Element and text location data
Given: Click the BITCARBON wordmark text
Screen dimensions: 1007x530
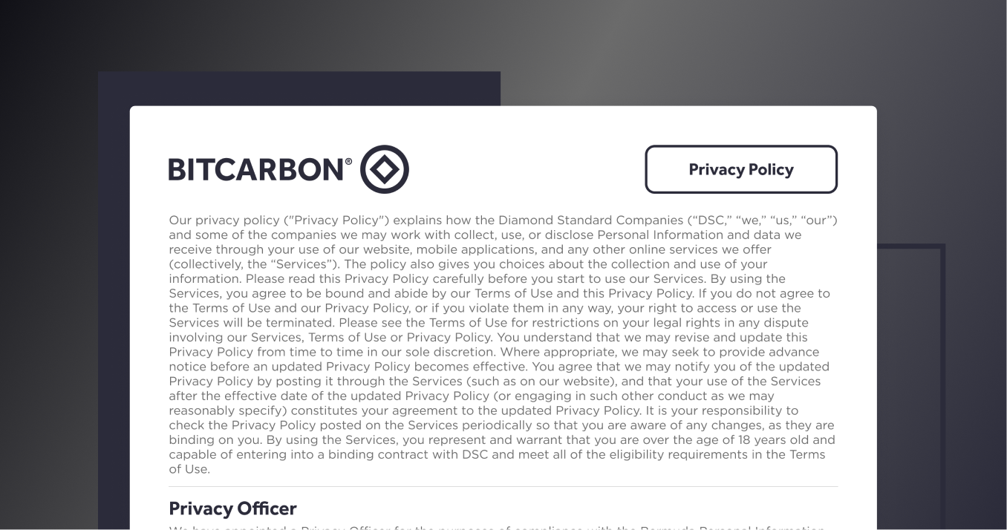Looking at the screenshot, I should [256, 170].
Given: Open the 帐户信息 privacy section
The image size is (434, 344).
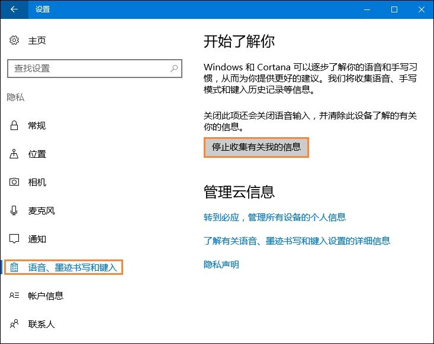Looking at the screenshot, I should 46,296.
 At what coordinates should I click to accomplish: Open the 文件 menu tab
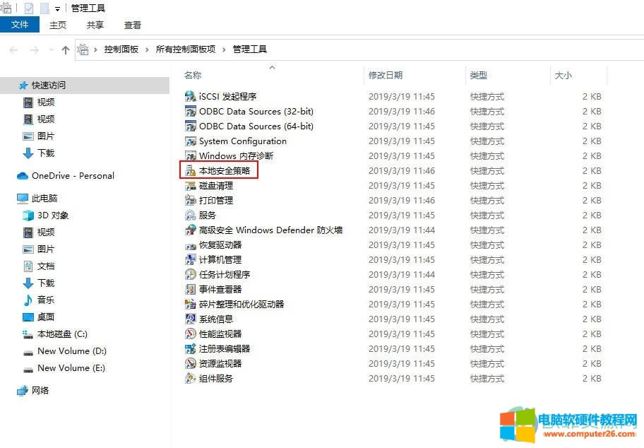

■ **Problem statement**:
Can you repeat the entries above, substituting "Task" for every "Given", leaving everything else unchanged and the pictures out?

■ **Final result**:
Task: Click the BITCARBON wordmark text
Screen dimensions: 1007x530
Looking at the screenshot, I should [256, 170].
Task: Open the 帐户信息 privacy section
The image size is (434, 344).
Looking at the screenshot, I should 46,296.
 At what coordinates should I click to accomplish: Open the 文件 menu tab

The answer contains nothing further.